The ceremony was one of the very sweetest I’ve ever seen and had some moments so tender that I almost forgot I was there to document the day. I’ve seen brides who were beautiful and grooms who were handsome and happy, but I don’t think I’ve ever witnessed such total joy at the moment they kissed. Even I got a little teary behind my camera.

I’m editing like a mad woman and will probably be doing so for a few more days but I’ll be back with more photos if you’re interested in having a bit of a look as I finish them. Thanks to John’s assistance as my second shooter, we ended up with a total of more than 1800 images. So now the big question is what to keep. How do you decide what makes the cut with your images?

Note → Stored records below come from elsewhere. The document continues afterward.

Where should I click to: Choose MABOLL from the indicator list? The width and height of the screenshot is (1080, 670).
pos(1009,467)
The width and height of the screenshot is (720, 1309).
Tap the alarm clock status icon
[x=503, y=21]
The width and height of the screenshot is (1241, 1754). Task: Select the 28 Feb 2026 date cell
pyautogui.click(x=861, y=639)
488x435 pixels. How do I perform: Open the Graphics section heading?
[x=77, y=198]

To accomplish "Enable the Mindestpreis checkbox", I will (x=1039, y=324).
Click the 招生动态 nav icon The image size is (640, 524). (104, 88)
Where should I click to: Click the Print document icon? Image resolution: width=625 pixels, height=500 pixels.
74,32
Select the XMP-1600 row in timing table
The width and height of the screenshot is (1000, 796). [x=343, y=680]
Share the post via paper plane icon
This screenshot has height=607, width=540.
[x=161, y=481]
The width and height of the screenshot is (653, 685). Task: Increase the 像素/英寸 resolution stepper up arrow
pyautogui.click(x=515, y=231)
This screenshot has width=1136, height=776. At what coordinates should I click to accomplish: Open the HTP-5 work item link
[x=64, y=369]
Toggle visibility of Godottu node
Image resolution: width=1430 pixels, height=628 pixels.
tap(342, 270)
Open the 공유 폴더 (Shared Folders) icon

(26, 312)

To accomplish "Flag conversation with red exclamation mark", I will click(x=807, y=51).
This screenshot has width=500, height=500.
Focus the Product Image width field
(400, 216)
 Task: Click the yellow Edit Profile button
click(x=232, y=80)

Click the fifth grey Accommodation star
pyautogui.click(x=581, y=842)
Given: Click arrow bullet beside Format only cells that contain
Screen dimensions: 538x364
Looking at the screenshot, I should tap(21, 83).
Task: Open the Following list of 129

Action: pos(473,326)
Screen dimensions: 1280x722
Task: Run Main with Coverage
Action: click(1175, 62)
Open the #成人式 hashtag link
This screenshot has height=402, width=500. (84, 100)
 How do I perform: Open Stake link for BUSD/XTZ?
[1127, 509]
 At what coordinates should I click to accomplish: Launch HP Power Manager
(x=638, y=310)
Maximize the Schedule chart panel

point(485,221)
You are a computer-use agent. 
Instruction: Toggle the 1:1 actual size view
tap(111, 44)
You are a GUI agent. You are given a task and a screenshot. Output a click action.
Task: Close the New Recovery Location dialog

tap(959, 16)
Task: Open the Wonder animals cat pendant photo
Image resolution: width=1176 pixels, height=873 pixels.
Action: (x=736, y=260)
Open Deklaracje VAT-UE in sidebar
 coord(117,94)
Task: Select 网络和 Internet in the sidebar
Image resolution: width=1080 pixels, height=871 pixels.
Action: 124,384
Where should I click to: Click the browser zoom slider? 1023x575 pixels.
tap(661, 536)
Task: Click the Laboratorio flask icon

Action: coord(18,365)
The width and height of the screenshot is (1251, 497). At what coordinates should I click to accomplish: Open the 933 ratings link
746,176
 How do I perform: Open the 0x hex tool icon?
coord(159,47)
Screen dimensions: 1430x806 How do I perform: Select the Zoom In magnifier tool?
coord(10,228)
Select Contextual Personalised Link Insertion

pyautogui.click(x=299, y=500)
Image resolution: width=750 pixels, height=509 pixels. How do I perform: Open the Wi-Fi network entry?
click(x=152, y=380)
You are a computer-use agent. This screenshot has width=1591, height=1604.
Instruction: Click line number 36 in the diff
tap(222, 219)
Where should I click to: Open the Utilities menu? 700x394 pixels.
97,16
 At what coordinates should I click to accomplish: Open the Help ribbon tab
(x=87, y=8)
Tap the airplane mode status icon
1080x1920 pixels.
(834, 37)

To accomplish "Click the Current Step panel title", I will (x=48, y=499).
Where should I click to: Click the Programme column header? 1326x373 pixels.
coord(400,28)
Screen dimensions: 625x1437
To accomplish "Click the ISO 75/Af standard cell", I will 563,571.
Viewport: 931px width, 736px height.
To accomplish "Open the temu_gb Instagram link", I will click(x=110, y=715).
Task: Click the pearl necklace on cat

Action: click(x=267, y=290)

I tend to be pretty ruthless, but there are some here that I’m not sure I want to say goodbye to…not just yet anyway. I’m talking about those which are slightly imperfect, but full of emotion…hmmm, perhaps I’ve just answered my own question. Life is messy and imperfect right…so perhaps keeping an image or two to remind us can be useful now and then.

Thanks to the photoshop skills of my sister Margaret, the image above no longer has a bicycle in the background or a sign in the window.